ことばの重み

過去の話になりますが、研修の一つとして全く知らない会社で3日間働いたことがあって。タイミング悪く、社員が社長に怒られていた現場に遭遇しました。社長さんは温厚そうな方かと思っていたら、「ボケッ、死ね!早くやれ!」と罵声を浴びせていたんです。あれはユーモアでなくて、結構本気だったと思う。怒られている社員は「すぐやります」みたいなことを言っていました。他の社員は知らん顔。


僕は一気に萎えちゃって、仕事のやる気も失せちゃいましたよ。「何もそこまで言わなくていいじゃないか。」これを社長に言えればよかったけど、全く話したこともなく、お世話になっている身であるため、そんなことを言う勇気が出ませんでした。

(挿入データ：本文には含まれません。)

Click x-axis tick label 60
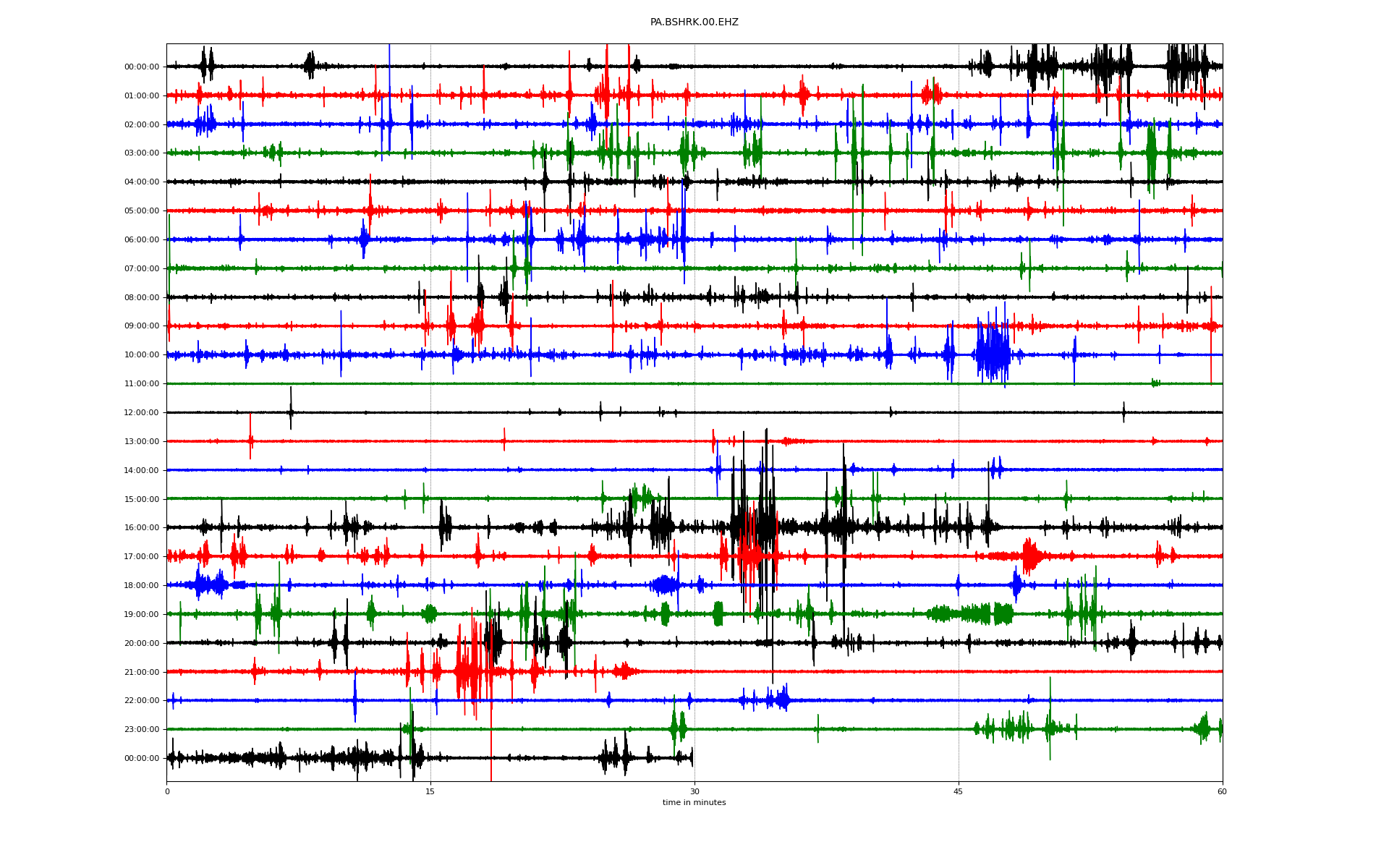The image size is (1389, 868). (1222, 791)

言葉の持っている力って、とても強いと思います。人を励ましたり、勇気付けたり。感動的な言葉にもしばしば出会います。一方で人を傷つけてしまう。傷つけられた本人は精神的に、どんなにつらいだろうか。加害者に至っては30分もすれば、自分が言ったことさえも忘れてしまうでしょう。


そのあとで、社長は「おいボケェ、まだか。」という言葉を発していました。あなたは言葉の重みを全く知らない。そういう経験もしていなければ、感動的な言葉にすら出会ったことがないのだ。それは、とてもとても悲しく寂しい人の様にも思う。人の上に立つからには言葉でも引きつける力を持ってほしい、あるいは持たなければならない。そんなことを思い出して夜は更けていくのです。